Wow, I really like those pictures.


----------



## Leif Notae (Oct 22, 2012)

As a registered Norseman (I have my Fellowship card in my wallet, thank you), I say this: The Norse gods have so many aspects and facets because it was a free form religion. My Thor is not as powerful as Tyr in a fight. My Odin is a little insane. Your Odin might have only one wolf at his feet instead of two and has no hair instead of a flowing white mane.

The best part about the religion is that it is up to interpretation. Find all the information you can, but do not feel like you are in lockstep with a form fitted description.
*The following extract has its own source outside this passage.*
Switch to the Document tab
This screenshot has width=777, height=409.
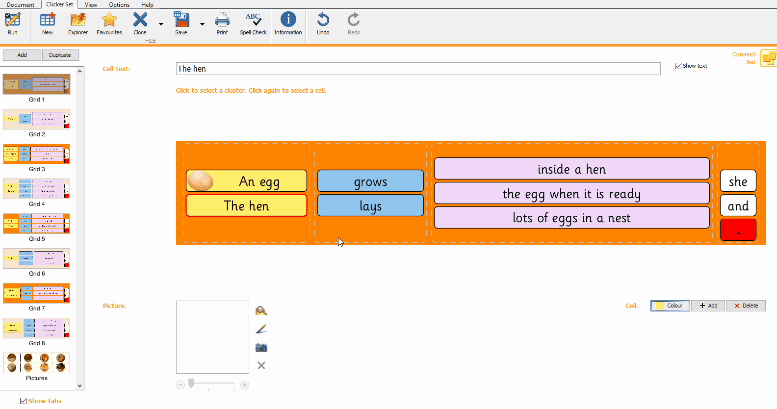coord(21,4)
Give the gods a touch of your character and you won't have any complaints from us.


----------



## Anders Ã„mting (Oct 27, 2012)

psychotick said:


> Norse Gods - think blond warrior types, even the women.
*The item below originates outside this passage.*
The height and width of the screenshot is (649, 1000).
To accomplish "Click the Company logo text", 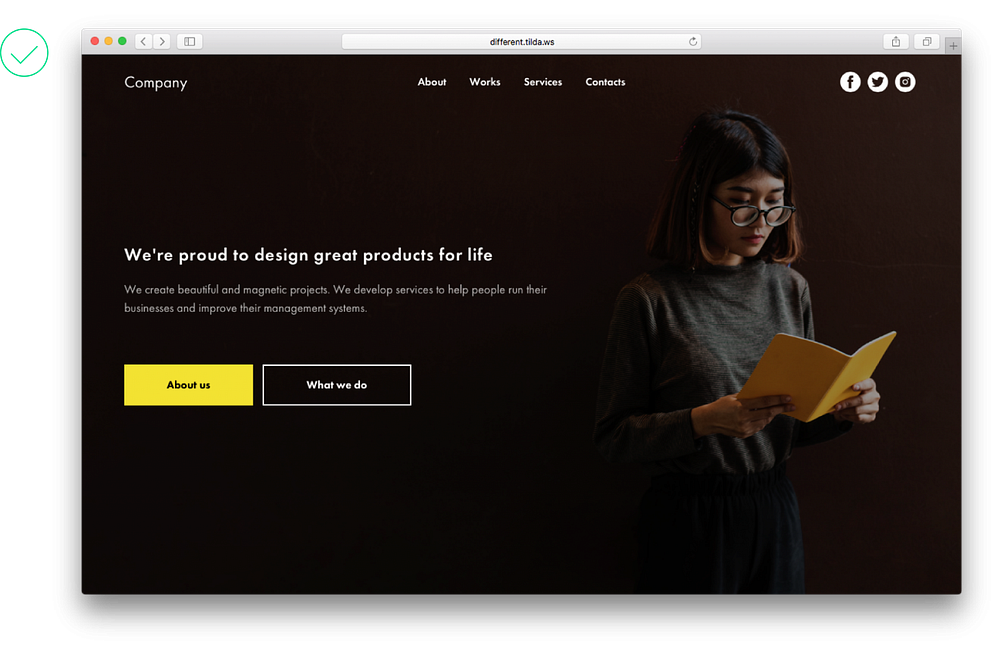I will (156, 83).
Like Chris said, Thor at least was redheaded.

Also, most of the asynjur weren't warriors, or at least weren't described as such. The vikings had some peculiar ideas about gender roles and while they weren't opposed to the idea of female warriors (what with the valkyries and all that) they mostly regarded women as excelling more at mysticism and cunning - mischievous at best, downright untrustworthy at worst.
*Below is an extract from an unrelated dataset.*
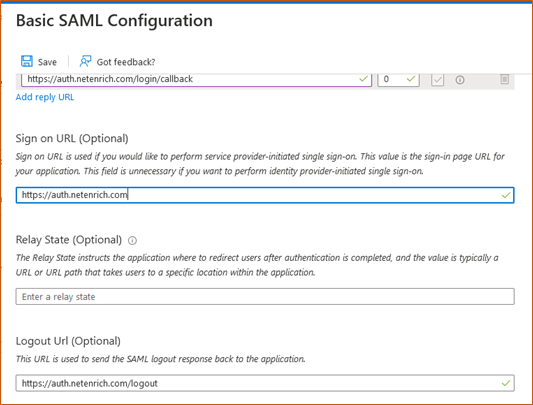
Task: Click green checkmark in Logout Url field
Action: pos(506,383)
Basically, men did the fighting and adventuring, women did the plotting and magic.



> Odin was the king of the aesir,



I think "chieftain" is a more accurate word - Asgard wasn't a kingdom, and the Aesir were more a tribe then a distinct society.



> but not necessarily the best known fighter - that would of course be Thor.



Debatable - Thor was definitely the physically strongest of the Aesir by quite a large marigin, and probably the most dangerous to face in combat, but I'm not sure he was really their best fighter, skillwise. 



> But in essence all of the gods were in a constant state of cold war waiting for the final battle, the end of the world or Ragnorak when the aesir and man would stand against the giants (ice fire etc) and the trolls. And battle would be a blood and guts type thing. From memory the final battle starts when Heimdall blows the horn, and then its swords and hammers.



A thing to remember, though, is that everyone knew how it was going to go down. There were prophesies about it, and one thing you can always bet on in Norse mythology it's that prophesies always come true.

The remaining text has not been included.